Stage Sight’s mission is to create an off-stage workforce that is more reflective of today’s society, inclusive of ethnicity, class, gender, sexual orientation, and disability. The website is packed with helpful resources and inspiring initiatives from their members, which include: The Royal Shakespeare Company, Birmingham Rep, Charcoalblue Theatre Consultants, The National Theatre, e-stage, the Octogon Theatre, Theatre Clywyd, Storyhouse, Guildford School of Acting, LAMDA, Disney Theatrical Group.
Arts Council England has published several useful guides and toolkits to help businesses identify their own biases and blind spots, change business culture, and open the door to equality, diversity, and inclusion.
The CIPD (Chartered Institute of Professional Development) has helpfully highlighted five easy to adopt actions that businesses and individuals can use to foster inclusion, which can be found here:
In the USA, Roadies of Color United is a professional association with a primary goal to promote the shared interests of its members, while advocating for a more diverse and inclusive industry.

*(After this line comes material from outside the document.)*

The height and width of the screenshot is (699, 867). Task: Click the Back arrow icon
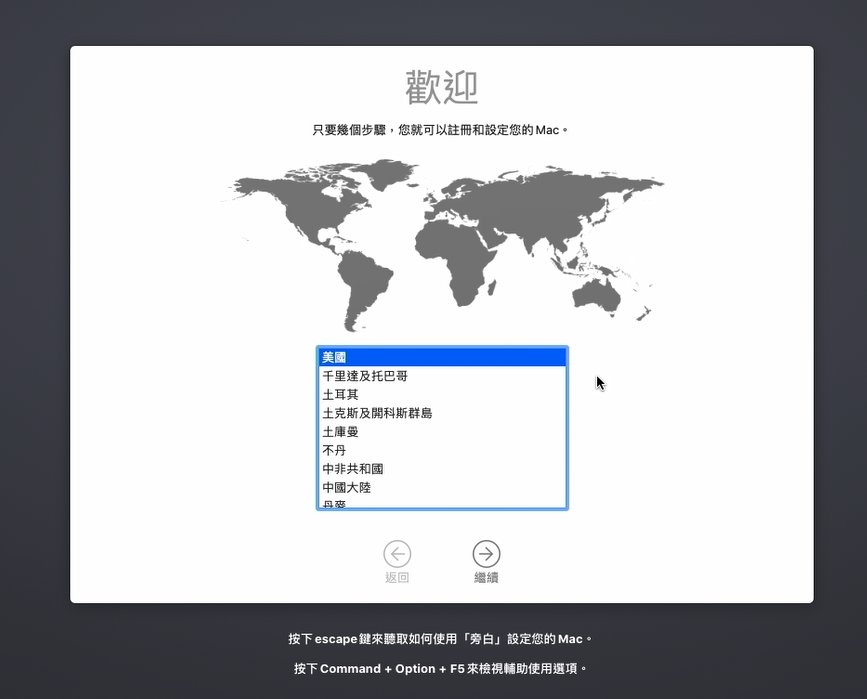pos(397,553)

By showcasing professionals working in the industry, they ensure public representation that in turn attracts new recruits. The organization has a searchable membership directory for employers who can seek out professionals by location, occupation or job title or sector.
Education is also an important pathway into the industry. Not just from specialist university courses but also from courses in Ai, programming, engineering, art (both digital and analog), gaming, video production, and a host of others. Those students need to know the industry exists.
Making efforts to engage the next generation from school age onwards is Production Futures, which was established to create opportunities for young people to learn, train, network, and develop real careers in production across all aspects of live events, music, touring, theatre, TV, broadcast, and film. The organization promotes equality, diversity, and employability by revealing all career pathways and highlighting hidden job roles in this industry.
Production Futures recently hosted a panel at the PLASA show titled: Creating an Inclusive workforce: How do we attract young talent? “We invited key industry professionals (Jas Parekh, Koy Neminathan, Amy Kerr, and Ollie Jeffery to discuss how we can work together to make positive change,” explains Production Futures director, Hannah Eakins. “We know that diversity is critical when it comes to creating a welcoming, accepting, and accommodating work environment for all people. Such workplaces have been proven to improve employee attraction, satisfaction, retention, creativity, and productivity, plus the financial success of a business. Today many young people look for diverse and inclusive businesses when applying for or accepting a job. This industry can only benefit from creating opportunities that attract a more diverse workforce.”
It is people that make any business or organization. If all the people in a business are the same then how can it broaden its horizons, remove unseen barriers to entry and make the sector the truly imaginative, universally relevant, and inspiring place to work that it should be?
There is a whole load of magic behind the stage door, it is time we opened it up and invited a whole world of magic in.